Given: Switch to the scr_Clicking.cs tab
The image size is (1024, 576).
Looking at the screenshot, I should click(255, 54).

^^^^

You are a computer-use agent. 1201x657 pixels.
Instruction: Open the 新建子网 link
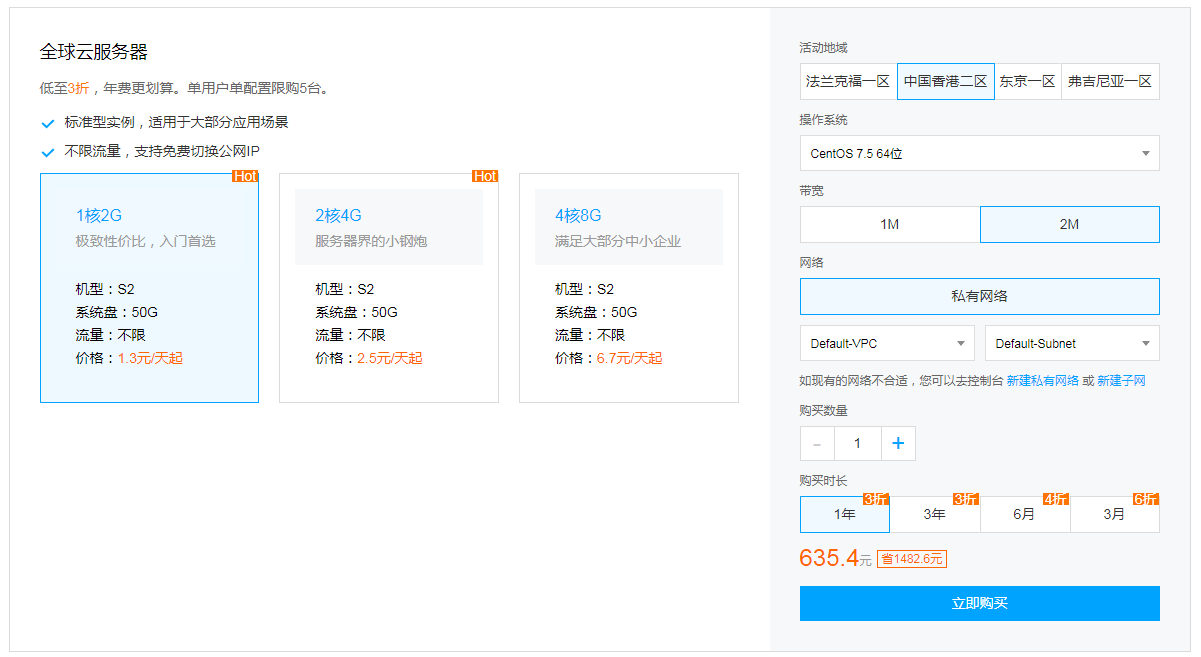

^^^^

# Brief
Copy range, inclusive: the line holding "You are a computer-use" to the line holding "Instruction: Open the 新建子网 link". Reproduce exactly those lines of the records above and no others.

# Expected answer
You are a computer-use agent. 1201x657 pixels.
Instruction: Open the 新建子网 link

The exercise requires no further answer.